Para as nossas velas machucadas,... Alessandro Teodoro

Para
as nossas
velas machucadas, quase todos os ventos são tempestades.
Há um cansaço que não se vê de longe.
Um rasgo pequeno na vela, quase invisível aos olhos distraídos, mas que muda completamente a forma como o barco enfrenta o mar.
Quando estamos feridos — por perdas, frustrações, decepções ou silêncios que doeram demais — até a brisa mais suave parece ameaça.
Não é o vento que sempre é forte demais; às vezes, somos nós que ainda estamos frágeis demais para suportá-lo.
Velas machucadas não significam fraqueza.
Significam travessia.
Significam que já enfrentamos mares revoltos, que já insistimos em continuar mesmo quando o céu escureceu.
Mas também revelam haver remendos a serem feitos, pausas necessárias, portos onde é preciso ancorar antes de seguir viagem.
Quando quase todos os ventos parecem tempestade, talvez o chamado não seja para lutar contra o céu, mas para cuidar da vela.
Para reconhecer nossos limites sem medo e sem culpa.
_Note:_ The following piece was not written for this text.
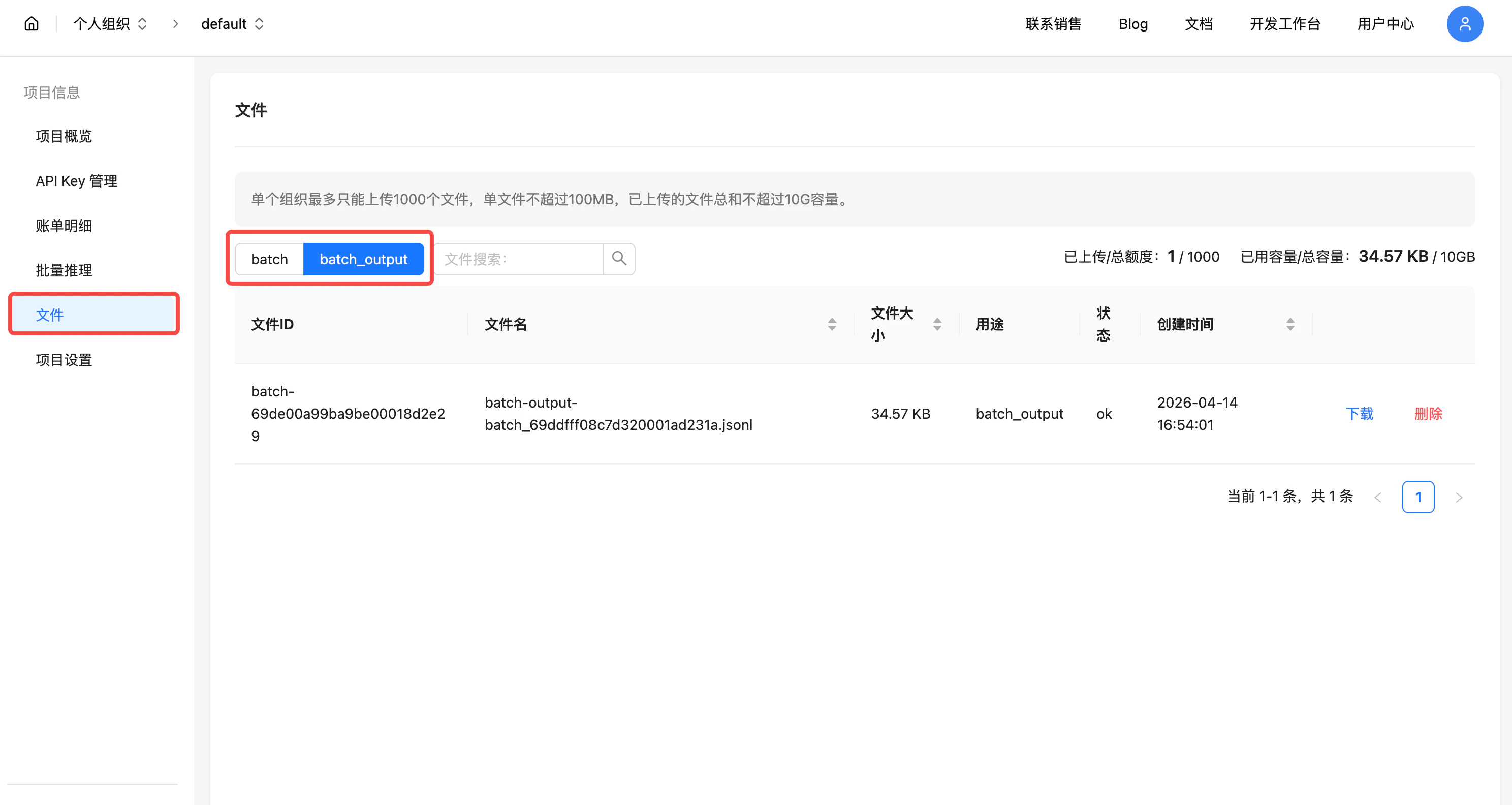Image resolution: width=1512 pixels, height=805 pixels.
Task: Open the API Key 管理 sidebar page
Action: [76, 181]
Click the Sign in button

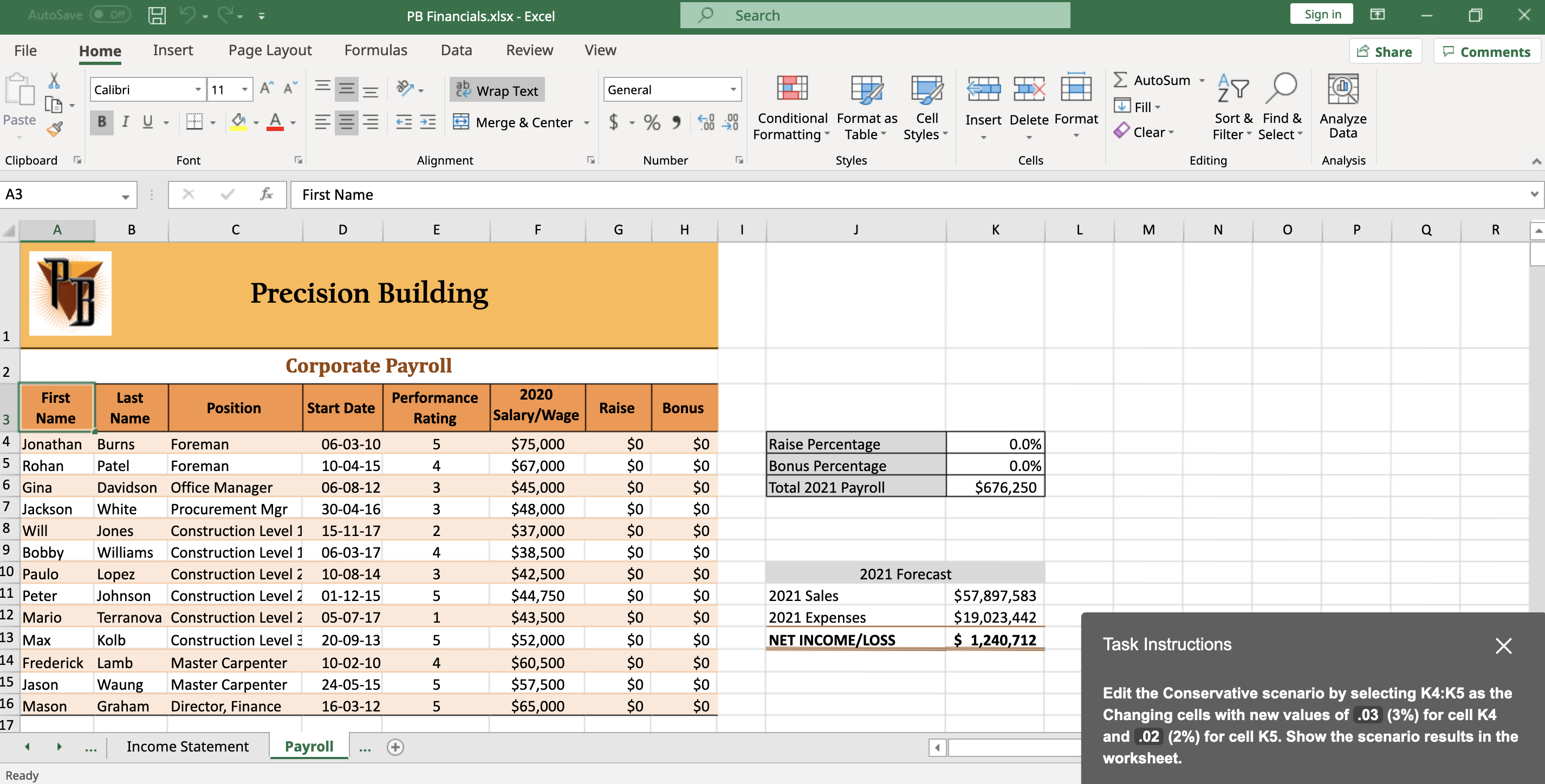(1322, 15)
Para entender que sensibilidade não é incapacidade — é sinal de que algo em nós pede atenção.
O mundo continuará soprando seus ventos: opiniões, mudanças, despedidas, desafios inesperados…
Nem sempre teremos controle sobre sua intensidade.
Mas podemos escolher reparar o que foi rasgado, fortalecer o tecido da nossa coragem e aprender, pouco a pouco, a distinguir brisa de tormenta.
Porque, quando a vela é cuidada, até o vento contrário pode se tornar direção.